Does today’s working girl have a uniform? If the Eighties were all about power dressing, office dress codes have become much more blurred in the 21st century. Virgil Abloh took staples like men’s shirts and pin-striped suits as the premise for his Off-White collection, which he titled “Business Woman.”
“It’s inspired by my friends who are sort of like the New Age girl — I wouldn’t even say ‘woman,’” he explained backstage. “You know, it’s like, they pay their own bills, they dress the way they want to dress, they don’t necessarily need a guy for approval, they don’t need their job for a sense of worth.
“It’s about doing a collection that embraces this empowered woman — her ability to not to be boxed in by what she’s wearing,” Abloh added.
He opened with variations on striped shirts, ranging from a ruffled elastic-waisted crop top to slim tunic styles that were fitted around the chest. Then came tailored jackets with a twist — a scarlet blazer was paired with track pants, while another was made of two halves of different colors and lengths.

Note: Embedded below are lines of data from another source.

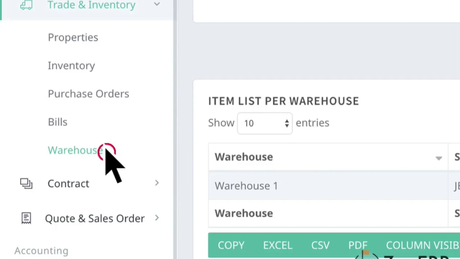Open the Show entries count dropdown
460x259 pixels.
pos(265,123)
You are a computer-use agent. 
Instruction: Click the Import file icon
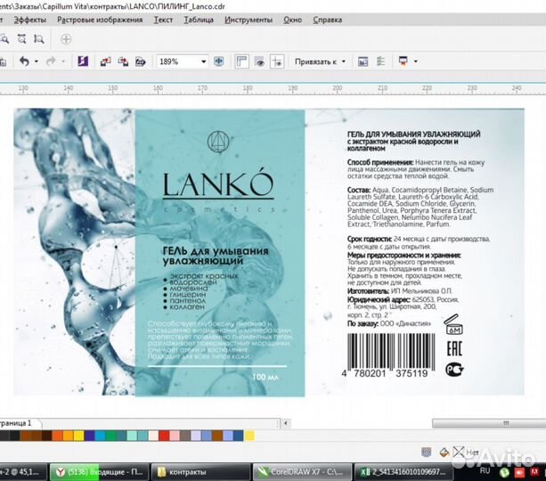[106, 61]
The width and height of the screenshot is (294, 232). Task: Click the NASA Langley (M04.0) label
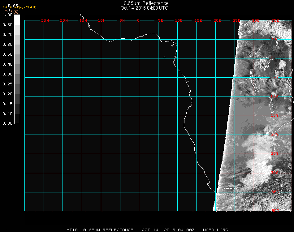click(19, 7)
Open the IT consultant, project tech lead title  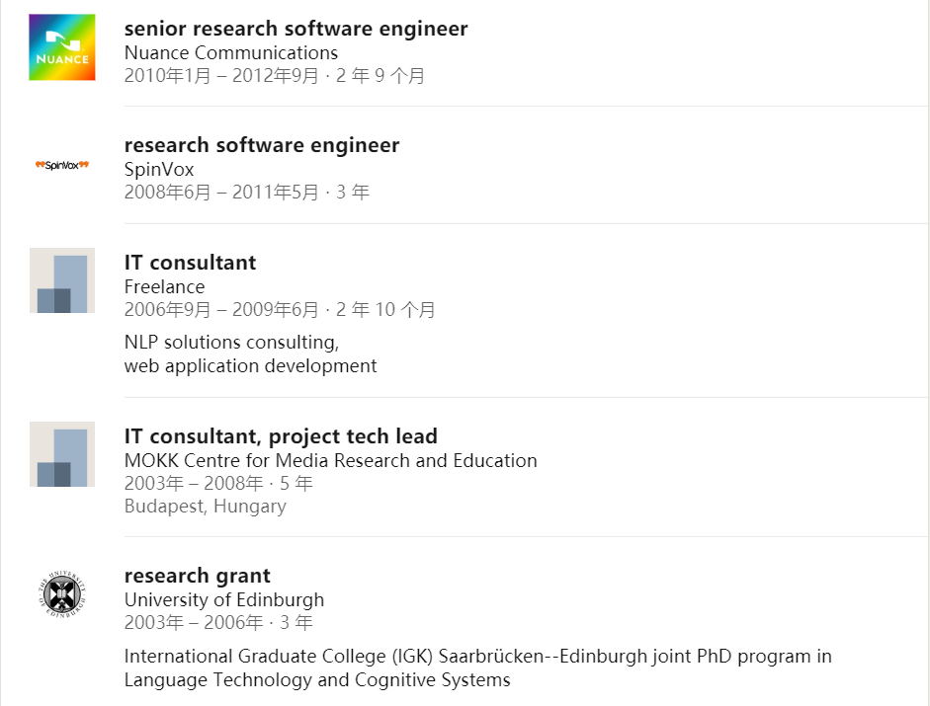click(x=281, y=436)
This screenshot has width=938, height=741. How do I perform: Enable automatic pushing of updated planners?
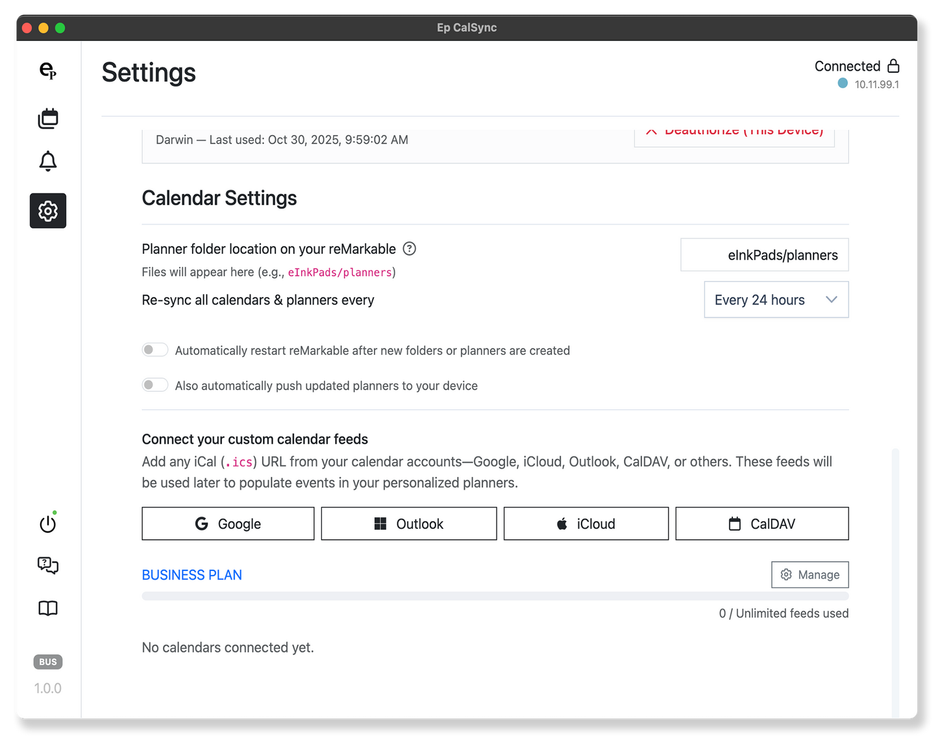tap(154, 384)
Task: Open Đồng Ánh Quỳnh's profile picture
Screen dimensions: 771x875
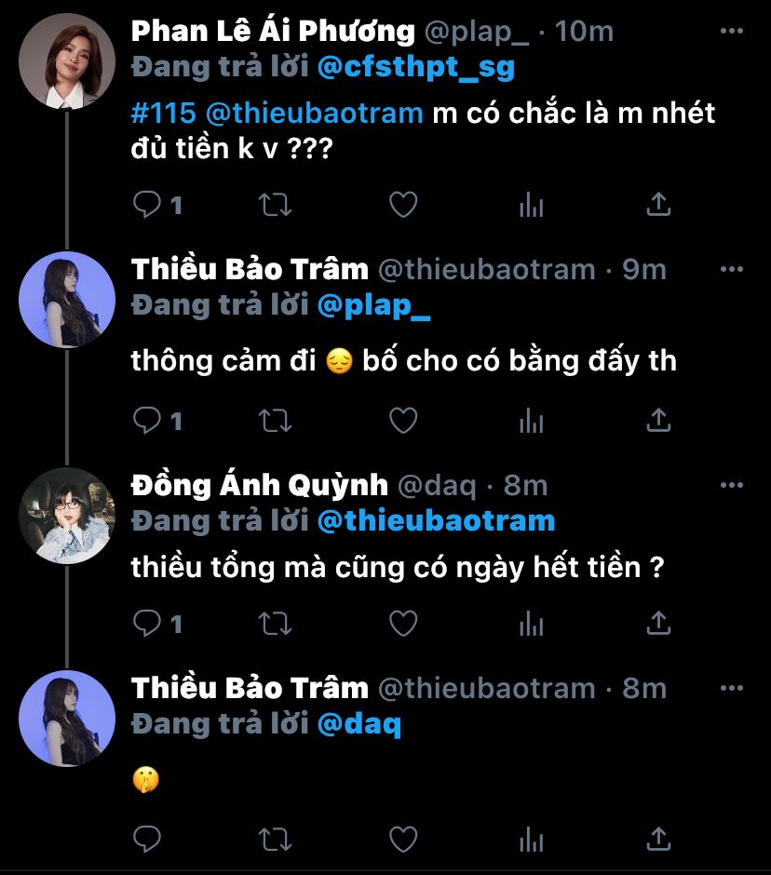Action: pyautogui.click(x=67, y=516)
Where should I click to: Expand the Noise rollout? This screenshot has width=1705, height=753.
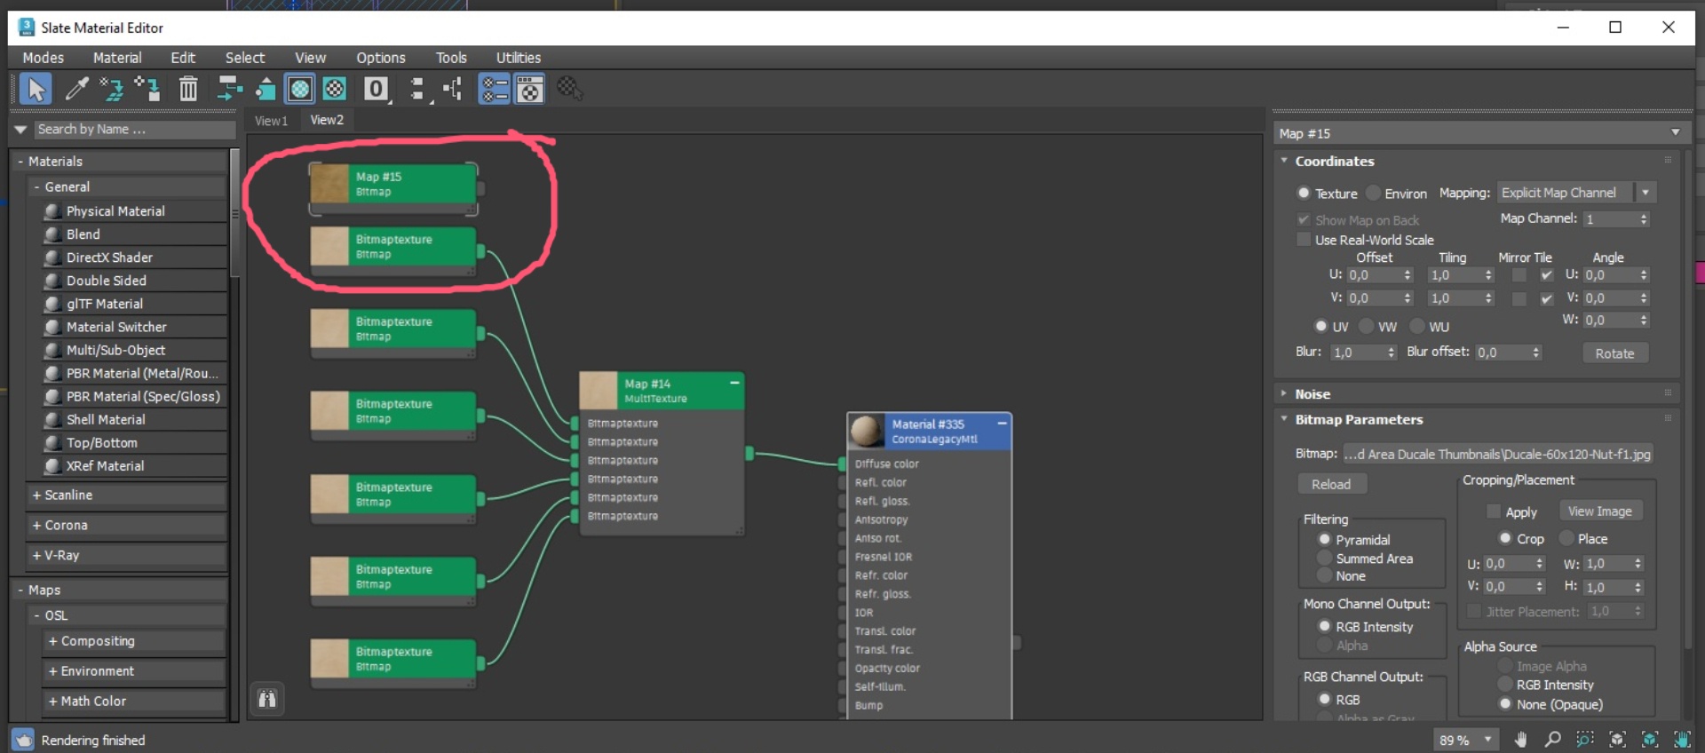tap(1312, 393)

For after-work cocktails and client dinners, his boss ladies ramped up the luxe factor with short dresses in black or purple satin with opulent tiered ruffles. A purple satin one-shouldered jumpsuit, worn with a white leather belt bag, melded glamour and ease.
Abloh noted that today’s working women don’t necessarily stick to a nine-to-five schedule. For downtime, options included his trademark hoodies, flowing pants with colorful dip-dyed stripes and pin-striped jeans – the fruit of his ongoing collaboration with Levi’s.
The streetwear star, who is also Kanye West’s creative director, has made great strides since launching his first label Pyrex Vision in 2012 with a handful of screen-printed flannel shirts. This season, his ideas are more coherent and the fabrications more polished. The brand is launching handbags for spring and gaining mainstream recognition, with even Céline Dion joining the ranks of its fans.
“Here is a conscious effort to be more concise,” he said of his latest effort. “I’m not at a point, self-critical-wise, where I want to be, but I know what I don’t know.” And that might be the greatest difference between Abloh and West, who attended the show for the first time this season with the Kardashian clan in tow.
West has a huge platform for his Yeezy label, while Abloh has been forced to take the humble route. Ironically, he is winning what the rapper craves the most: the industry’s approval.